As international efforts to tackle Somali pirates at sea run aground, the EU has announced proposals to train up thousands of police officers in the African nation in a bid to improve security in the crisis-hit nation.
By Vanessa Mock in Brussels
Pirates are continuing to spread fear off the coast of Aden, where they currently hold at least a dozen ships and over 200 crew hostage, despite ongoing anti-piracy operations by the EU and other western countries. On Tuesday, the Spanish government reportedly paid $4 million in ransom to Somali pirates in exchange for the release of a Spanish trawler.
The plan, which is still at an early stage, is to send EU trainers to train up to 2,000 Somali police officers as part of a bigger African Union training operation.
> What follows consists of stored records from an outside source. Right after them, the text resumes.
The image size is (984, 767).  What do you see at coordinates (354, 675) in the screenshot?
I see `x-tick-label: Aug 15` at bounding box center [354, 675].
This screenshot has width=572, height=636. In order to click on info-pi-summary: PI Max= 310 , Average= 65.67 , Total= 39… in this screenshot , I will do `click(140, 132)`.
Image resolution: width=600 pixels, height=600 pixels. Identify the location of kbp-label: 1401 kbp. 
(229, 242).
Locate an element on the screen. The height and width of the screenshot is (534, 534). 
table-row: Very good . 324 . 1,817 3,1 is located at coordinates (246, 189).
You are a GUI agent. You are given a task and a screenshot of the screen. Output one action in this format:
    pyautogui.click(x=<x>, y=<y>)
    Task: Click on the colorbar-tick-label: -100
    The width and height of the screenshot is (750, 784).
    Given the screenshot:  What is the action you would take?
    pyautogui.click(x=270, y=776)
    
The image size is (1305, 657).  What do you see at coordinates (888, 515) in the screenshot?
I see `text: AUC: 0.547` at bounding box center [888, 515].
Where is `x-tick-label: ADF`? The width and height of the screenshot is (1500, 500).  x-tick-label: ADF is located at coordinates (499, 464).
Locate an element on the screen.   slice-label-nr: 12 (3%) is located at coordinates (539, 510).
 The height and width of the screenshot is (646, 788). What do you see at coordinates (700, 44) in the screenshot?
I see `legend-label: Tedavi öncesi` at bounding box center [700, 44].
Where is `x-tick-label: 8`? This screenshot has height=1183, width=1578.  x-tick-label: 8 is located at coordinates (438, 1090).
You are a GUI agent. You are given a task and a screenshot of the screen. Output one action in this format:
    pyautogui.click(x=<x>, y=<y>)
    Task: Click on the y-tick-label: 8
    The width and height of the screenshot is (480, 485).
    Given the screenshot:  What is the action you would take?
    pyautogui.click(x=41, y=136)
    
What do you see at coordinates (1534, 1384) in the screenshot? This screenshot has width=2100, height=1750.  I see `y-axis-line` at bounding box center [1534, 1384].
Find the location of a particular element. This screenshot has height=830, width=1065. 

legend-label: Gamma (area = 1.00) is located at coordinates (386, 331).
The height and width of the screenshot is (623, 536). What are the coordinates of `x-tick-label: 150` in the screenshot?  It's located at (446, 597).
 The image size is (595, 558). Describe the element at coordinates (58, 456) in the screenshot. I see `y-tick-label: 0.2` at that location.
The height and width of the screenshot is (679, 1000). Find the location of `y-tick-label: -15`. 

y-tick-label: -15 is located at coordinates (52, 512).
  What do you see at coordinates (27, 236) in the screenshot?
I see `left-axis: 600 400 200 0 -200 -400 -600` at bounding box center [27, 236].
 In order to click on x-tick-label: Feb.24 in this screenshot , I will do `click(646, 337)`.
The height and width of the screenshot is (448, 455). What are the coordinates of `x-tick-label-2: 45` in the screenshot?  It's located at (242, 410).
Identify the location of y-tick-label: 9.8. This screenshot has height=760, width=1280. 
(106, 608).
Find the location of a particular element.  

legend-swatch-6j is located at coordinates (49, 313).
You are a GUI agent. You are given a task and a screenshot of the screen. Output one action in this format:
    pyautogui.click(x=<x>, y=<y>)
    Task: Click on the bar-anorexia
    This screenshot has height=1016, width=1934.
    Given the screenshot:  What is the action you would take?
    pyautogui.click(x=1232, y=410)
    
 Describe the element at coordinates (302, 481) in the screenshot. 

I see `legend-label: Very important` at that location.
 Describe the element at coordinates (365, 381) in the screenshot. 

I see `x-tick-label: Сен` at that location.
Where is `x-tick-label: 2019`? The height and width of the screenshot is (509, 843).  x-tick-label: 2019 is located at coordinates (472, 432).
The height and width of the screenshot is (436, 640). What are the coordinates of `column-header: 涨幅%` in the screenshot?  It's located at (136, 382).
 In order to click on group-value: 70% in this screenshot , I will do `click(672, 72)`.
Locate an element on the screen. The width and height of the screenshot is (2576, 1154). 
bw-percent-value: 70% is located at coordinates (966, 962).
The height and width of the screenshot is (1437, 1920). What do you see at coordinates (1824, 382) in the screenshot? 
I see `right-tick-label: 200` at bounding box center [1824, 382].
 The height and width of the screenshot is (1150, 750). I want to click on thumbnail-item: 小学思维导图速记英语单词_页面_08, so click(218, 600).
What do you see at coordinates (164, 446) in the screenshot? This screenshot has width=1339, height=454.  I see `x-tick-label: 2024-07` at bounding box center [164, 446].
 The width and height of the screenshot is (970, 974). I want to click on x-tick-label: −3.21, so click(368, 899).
But the EU admits that the mission is likely to be modest.
"It will not be a big operation in the sense that it will not require [EU] trainers in their thousands, rather in their hundreds," says the EU's High Representative Javier Solana. "The number hasn't been fixed by us, but by the Somali transitional government."
The transitional Somalia government has requested help to build up a 6,000-strong police force to crack down on lawlessness and violence, the ills that feed the piracy problem. Somalia has been shaken by civil conflicts and insurgencies and has had no stable government since 1991, when President Mohamed Siad Barre was overthrown in a coup.
Too many promises?
But even before the training has begun, questions are already being asked over the EU's ability to make good on its plans. It has failed to deliver on its pledge to send 400 trainers to Afghanistan, where its EUPOL police mission has suffered from lack of staff.
But the EU is hopeful of reaching its target, given that the training will take place not in Somalia itself but in Uganda, where there is no security risk. "But we still need to do a lot of planning and address a lot of questions for the future," Swedish Minister of Defence, Mr. Sten Tolgfors, admitted. (MORE QUESTIONS CLIP)
The EU has also decided to prolong its ATALANTA operation at sea, where its chief mission is to monitor the waters off the Coast of Aden in order to allow aid and food supplies to reach Somalia in safety. The mission is currently under Dutch command.
The decision to boost its commitment is part of the EU's broader ambition to beef up its presence on the world stage. Later this week, the EU will appoint its first-ever President and a de-facto Foreign Minister, who will benefit from new diplomatic arm with 7,000 staff and hundreds of embassies.